It’s been one year since the city turned the once-proud Roosevelt Hotel into what we once termed a “migrants’ theme park.”
NYC Health and Hospitals executive Dr. Ted Long cheerfully refrained to Spectrum News NY1 last week a claim he’s made before — that the hotel is the “new Ellis Island” where migrants can get hot meals, help with asylum paperwork, medical care and health screenings.
That’s the PR. The reality is an often squalid creepshow in the heart of commercial East Midtown. Residents who aren’t always comatose camp out on East 45th and 46th streets between Madison and Vanderbilt avenues, seemingly uninterested in the hotel’s warm-and-welcoming facilities.
More of the building’s storefronts are empty than filled, retailers having fled from rampant shoplifting, harassment of customers and doorfront urination.
But there might be hope. As we reported in February, JLL was tapped by the Roosevelt’s owner, the government of Pakistan, to evaluate the property’s potential for large-scale, mixed-use development.
Although the city paid Pakistan $220 million to lease the hotel as a migrants’ center for three years, we might not have to wait until 2026.
Sources said the deal includes exit options for the city at certain points during the term. One neighborhood shop manager who talks regularly to hotel insiders even claimed that the migrants “will be gone” by the end of this year.
The sooner, the better.
City reps didn’t respond to multiple e-mails seeking comment.

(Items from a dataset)
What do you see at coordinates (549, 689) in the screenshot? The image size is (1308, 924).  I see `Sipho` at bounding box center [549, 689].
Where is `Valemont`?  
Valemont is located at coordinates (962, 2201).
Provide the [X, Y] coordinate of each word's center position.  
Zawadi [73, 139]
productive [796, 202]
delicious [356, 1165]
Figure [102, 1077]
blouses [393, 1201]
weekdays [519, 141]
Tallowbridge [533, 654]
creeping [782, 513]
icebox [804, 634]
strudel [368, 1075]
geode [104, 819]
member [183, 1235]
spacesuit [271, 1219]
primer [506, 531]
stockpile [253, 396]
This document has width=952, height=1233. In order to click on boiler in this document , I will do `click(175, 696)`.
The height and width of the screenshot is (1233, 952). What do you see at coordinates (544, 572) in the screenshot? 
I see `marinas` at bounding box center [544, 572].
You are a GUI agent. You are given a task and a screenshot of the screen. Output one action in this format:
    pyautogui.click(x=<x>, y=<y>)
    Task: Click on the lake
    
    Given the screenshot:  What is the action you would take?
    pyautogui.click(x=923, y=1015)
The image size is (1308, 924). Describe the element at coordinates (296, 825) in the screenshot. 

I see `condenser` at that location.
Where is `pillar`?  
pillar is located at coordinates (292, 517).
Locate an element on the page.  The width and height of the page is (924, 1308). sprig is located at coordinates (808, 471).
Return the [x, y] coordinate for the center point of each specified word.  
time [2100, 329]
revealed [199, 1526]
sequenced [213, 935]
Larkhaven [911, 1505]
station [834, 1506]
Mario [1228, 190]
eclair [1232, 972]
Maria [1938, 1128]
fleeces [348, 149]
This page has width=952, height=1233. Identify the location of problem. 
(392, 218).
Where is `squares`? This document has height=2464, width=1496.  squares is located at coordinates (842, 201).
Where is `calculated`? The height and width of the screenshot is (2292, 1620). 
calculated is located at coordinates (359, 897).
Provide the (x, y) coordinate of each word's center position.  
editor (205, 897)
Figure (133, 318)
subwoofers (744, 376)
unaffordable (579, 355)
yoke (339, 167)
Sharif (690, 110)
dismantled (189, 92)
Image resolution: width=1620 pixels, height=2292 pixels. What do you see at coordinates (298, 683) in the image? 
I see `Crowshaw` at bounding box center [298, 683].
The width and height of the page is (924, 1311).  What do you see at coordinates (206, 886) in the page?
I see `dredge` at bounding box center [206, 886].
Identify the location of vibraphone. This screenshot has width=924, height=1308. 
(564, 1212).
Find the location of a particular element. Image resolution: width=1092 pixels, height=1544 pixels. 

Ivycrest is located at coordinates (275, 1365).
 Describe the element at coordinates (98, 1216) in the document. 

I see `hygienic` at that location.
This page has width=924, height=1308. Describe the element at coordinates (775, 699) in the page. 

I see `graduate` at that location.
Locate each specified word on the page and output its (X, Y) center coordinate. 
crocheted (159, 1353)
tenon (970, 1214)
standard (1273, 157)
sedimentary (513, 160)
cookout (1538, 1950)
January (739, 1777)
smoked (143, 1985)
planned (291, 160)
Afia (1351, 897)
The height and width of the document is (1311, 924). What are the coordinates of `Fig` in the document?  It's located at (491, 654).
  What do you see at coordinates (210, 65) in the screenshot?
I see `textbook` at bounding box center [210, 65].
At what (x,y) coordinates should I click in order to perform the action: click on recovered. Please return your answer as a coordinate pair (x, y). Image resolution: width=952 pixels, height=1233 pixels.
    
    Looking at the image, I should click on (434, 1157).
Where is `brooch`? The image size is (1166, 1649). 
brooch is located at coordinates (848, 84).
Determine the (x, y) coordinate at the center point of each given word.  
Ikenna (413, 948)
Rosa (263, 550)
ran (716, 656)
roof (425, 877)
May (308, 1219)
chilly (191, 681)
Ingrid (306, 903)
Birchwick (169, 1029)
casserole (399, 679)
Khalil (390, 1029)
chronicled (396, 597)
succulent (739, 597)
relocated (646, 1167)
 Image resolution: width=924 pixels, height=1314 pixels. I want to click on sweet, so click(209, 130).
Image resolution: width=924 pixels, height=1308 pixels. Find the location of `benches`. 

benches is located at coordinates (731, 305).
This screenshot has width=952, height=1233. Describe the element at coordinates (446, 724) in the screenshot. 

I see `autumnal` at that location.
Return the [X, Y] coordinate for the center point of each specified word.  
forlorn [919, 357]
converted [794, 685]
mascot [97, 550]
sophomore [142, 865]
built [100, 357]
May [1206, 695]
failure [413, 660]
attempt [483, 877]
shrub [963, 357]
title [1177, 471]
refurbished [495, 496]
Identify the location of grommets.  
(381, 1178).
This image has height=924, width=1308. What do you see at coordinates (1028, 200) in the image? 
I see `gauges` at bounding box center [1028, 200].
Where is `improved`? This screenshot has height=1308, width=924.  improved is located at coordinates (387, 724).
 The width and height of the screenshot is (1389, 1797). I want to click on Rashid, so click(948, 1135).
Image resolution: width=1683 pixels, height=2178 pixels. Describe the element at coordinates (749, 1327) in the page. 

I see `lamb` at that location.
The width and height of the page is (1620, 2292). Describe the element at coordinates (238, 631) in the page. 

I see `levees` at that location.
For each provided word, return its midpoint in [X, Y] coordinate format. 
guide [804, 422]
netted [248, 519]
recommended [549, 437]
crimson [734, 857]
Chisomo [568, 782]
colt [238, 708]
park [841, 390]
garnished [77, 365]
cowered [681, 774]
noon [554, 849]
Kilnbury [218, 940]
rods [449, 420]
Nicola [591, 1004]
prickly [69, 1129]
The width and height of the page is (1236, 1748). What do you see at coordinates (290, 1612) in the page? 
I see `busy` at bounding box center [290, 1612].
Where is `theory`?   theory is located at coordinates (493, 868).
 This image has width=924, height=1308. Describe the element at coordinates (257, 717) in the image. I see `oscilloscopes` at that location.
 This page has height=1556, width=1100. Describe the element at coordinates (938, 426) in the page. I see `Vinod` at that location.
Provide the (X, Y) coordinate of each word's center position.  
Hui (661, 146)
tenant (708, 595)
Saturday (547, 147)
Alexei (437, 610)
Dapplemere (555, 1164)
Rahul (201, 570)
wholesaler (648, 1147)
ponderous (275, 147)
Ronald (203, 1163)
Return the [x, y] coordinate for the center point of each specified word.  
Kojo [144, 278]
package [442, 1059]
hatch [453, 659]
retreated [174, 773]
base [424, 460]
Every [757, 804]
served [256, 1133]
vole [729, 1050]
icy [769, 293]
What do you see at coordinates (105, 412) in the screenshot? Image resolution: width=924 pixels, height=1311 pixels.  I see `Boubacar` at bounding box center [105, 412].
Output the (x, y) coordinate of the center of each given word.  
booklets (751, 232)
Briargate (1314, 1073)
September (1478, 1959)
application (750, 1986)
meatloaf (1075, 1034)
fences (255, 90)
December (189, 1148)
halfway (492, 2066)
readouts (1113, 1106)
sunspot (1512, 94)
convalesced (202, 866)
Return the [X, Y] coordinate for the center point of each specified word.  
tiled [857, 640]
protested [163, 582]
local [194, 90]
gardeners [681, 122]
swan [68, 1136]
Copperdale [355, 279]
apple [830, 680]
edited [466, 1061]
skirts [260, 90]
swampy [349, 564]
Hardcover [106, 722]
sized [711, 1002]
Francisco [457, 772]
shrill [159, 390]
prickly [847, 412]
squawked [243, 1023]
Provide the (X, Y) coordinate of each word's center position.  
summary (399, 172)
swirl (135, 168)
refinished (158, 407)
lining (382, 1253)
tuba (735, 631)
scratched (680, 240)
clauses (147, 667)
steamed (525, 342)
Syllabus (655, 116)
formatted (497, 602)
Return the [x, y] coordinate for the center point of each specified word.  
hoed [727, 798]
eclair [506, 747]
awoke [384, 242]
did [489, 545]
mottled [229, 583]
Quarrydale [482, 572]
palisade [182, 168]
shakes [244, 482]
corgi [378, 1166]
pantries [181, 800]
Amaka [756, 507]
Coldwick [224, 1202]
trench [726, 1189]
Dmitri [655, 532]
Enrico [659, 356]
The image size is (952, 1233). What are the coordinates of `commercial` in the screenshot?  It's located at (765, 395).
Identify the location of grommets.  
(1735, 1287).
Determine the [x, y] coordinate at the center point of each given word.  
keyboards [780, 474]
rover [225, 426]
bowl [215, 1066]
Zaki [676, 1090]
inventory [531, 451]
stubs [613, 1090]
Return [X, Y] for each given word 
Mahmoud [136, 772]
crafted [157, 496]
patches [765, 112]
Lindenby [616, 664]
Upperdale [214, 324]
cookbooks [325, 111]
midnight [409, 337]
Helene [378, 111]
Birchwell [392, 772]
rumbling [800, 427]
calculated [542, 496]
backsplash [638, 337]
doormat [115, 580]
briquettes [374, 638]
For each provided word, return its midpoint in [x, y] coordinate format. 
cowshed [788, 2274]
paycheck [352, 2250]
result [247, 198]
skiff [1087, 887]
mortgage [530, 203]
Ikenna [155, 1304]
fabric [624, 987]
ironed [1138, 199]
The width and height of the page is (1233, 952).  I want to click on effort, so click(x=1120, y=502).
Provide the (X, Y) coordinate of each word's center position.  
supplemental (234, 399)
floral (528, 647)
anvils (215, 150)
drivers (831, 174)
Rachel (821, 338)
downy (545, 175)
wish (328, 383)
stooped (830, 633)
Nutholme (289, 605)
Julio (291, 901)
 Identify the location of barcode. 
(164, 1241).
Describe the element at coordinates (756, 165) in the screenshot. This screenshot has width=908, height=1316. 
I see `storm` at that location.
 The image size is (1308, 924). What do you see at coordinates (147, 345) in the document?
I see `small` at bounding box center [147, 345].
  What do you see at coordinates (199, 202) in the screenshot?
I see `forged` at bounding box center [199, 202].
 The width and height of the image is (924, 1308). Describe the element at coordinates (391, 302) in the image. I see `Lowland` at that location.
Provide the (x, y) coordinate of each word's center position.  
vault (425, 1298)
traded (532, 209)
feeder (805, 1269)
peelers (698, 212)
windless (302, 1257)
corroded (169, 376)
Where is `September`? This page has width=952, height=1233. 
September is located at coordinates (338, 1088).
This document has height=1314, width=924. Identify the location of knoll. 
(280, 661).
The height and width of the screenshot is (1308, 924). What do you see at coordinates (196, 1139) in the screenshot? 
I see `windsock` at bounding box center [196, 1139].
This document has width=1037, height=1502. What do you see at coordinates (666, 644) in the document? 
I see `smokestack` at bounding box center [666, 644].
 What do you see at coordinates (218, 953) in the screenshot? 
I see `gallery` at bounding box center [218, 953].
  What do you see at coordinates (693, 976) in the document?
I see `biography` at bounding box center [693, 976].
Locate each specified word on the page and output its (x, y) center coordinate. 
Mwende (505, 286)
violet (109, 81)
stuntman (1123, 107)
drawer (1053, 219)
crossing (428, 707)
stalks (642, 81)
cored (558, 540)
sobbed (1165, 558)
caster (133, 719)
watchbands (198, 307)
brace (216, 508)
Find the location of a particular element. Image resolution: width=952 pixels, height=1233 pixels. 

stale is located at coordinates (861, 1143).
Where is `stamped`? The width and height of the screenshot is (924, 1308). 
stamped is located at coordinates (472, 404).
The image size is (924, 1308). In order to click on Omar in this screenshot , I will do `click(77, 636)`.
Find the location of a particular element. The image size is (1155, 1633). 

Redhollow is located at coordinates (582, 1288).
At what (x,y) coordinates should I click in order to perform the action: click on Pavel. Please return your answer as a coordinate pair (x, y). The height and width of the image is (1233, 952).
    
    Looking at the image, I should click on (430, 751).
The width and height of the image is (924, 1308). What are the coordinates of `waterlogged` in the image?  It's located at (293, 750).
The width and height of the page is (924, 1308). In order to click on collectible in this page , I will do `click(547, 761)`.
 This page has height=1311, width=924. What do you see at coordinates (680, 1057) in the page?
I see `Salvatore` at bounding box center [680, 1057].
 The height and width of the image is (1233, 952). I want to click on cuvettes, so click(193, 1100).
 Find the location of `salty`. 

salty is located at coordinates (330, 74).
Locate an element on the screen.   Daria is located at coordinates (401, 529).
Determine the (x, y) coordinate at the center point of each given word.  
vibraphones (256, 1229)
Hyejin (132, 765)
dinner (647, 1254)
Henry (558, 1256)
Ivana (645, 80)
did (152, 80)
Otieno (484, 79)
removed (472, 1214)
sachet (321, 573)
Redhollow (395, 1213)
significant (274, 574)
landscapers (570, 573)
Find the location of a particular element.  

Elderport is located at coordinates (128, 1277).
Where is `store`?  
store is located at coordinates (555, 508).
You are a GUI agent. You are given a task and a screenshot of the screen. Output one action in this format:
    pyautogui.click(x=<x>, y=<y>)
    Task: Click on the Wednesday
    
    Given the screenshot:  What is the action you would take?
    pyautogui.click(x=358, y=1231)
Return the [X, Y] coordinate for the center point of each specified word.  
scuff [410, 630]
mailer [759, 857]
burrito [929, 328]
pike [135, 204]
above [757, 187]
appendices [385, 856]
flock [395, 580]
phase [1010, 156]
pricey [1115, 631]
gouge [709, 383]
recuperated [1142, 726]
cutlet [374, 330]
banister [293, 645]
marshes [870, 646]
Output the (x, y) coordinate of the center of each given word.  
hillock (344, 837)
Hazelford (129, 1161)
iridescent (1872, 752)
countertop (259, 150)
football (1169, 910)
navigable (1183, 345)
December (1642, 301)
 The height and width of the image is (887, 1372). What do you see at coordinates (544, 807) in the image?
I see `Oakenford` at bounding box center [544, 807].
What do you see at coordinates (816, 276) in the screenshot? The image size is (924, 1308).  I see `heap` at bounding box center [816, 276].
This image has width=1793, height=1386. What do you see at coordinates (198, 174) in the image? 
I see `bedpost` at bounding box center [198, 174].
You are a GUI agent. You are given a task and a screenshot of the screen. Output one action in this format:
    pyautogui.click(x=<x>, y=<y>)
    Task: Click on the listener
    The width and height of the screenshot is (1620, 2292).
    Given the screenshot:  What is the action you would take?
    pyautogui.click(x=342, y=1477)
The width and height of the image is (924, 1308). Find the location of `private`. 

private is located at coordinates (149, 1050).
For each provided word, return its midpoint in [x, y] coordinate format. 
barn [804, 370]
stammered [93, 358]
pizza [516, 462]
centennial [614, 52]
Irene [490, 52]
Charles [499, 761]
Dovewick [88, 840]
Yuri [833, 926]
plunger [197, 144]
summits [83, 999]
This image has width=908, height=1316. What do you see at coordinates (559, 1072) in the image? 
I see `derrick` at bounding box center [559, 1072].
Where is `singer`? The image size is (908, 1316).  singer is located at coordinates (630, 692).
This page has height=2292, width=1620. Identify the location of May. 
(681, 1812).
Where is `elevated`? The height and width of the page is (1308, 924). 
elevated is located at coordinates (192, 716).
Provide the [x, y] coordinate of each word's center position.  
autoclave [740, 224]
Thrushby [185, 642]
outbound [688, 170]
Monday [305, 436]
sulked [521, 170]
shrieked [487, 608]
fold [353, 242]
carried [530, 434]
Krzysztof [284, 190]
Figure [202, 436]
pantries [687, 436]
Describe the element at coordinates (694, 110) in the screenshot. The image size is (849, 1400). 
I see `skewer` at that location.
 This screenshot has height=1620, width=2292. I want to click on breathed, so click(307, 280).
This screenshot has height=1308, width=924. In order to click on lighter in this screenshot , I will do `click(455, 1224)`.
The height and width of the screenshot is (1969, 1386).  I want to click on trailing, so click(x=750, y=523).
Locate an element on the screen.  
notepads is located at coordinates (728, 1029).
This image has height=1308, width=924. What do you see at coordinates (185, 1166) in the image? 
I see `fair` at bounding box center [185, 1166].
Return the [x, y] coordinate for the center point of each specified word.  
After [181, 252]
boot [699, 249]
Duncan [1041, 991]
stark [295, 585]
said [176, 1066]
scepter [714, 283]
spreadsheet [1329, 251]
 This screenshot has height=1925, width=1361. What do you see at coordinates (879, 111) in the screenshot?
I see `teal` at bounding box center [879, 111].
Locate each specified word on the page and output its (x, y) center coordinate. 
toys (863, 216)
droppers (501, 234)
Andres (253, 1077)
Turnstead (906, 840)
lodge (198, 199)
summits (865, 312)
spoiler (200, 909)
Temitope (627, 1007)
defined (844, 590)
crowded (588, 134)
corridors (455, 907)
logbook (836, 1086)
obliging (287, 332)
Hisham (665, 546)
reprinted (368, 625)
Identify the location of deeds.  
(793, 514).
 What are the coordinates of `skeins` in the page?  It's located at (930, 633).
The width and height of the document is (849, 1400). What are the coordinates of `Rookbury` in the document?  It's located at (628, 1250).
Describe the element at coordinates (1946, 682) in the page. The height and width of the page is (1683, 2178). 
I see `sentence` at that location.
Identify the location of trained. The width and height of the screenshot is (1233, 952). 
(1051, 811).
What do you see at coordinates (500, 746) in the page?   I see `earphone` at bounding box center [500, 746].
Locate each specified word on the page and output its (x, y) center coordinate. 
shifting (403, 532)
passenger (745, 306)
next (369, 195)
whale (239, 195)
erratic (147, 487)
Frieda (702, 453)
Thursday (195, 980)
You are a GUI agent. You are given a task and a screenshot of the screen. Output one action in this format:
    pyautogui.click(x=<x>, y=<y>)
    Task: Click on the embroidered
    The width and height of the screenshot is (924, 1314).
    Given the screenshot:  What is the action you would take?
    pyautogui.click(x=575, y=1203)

■ What you have to do
According to the Roosevelt Hotel article above, how much did the city pay Pakistan to lease the hotel as a migrants' center?

■ Answer below
$220 million, for three years.